Kalapa Valley is situated near the northeastern tip of Nova Scotia just above Cape Smokey near the town of Ingonish, Cape Breton. Kalapa Valley’s 113 acres are bordered by Crown land with miles of hiking trails and woodland paths to waterfalls, swimming holes, and the highlands. Bordered by steep, forested mountains on the south and the Ingonish River on the north, the valley faces due east into the Atlantic Ocean through a long protected inlet, Ingonish Harbour. The western edge of the property climbs to the Cape Breton Highlands.
Kalapa Valley is adjacent to the Cape Breton Highlands National Park and its beautiful beaches and hiking trails. The Keltic Lodge with its splendid golf course restaurant and scenic short hikes is just two miles away. Kalapa Valley is approximately one hour from Gampo Abbey.
In the summer and fall the Ingonish area is a prime tourist site visited by thousands. Aside from the house and camping within the valley, there are many local accommodations. The town of Ingonish provides most services with a bank, grocery and liquor stores, postal outlet, hardware stores and a few restaurants.

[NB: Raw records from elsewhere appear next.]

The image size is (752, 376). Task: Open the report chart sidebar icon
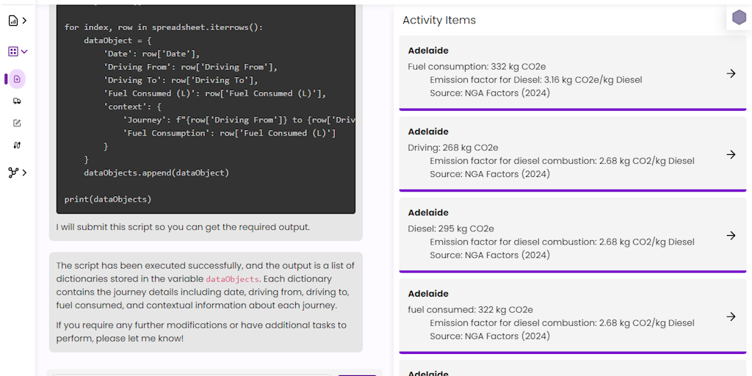point(13,21)
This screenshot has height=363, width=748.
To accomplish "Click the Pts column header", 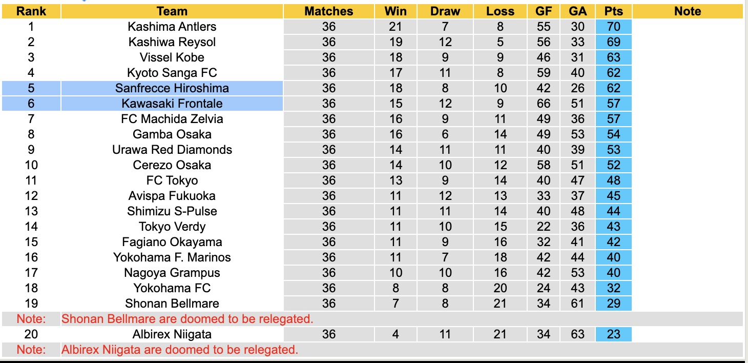I will [613, 11].
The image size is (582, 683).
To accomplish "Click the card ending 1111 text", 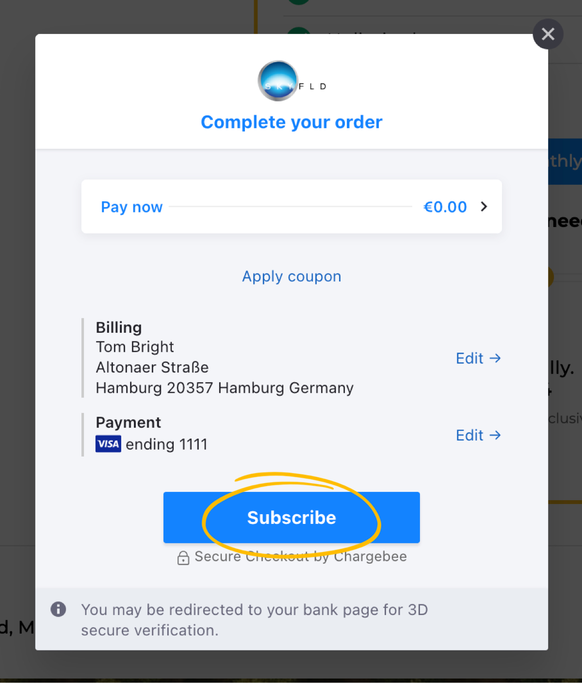I will (166, 444).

In the spring of 1979, while spending ten days in Nova Scotia, the Druk Sakyong, Trungpa Rinpoche, recognized the Ingonish River valley as Kalapa. A year and a half later, accompanied by Sakyong Mipham Rinpoche, he performed a lhasang at the entrance to the valley. Joyfully smiling in the windblown, freezing rain the Druk Sakyong pointed into the depth of the valley and said simply, “Kalapa.”
In 1993 the property became available for sale and with the blessings of Sakyong Mipham Rinpoche, a group of five community members purchased the land, which they managed and held in stewardship on behalf of the Sakyong and Shambhala. The Sakyong visited the property often, performing lhasangs and overseeing the burial of two treasure vases from Dilgo Khyentse Rinpoche.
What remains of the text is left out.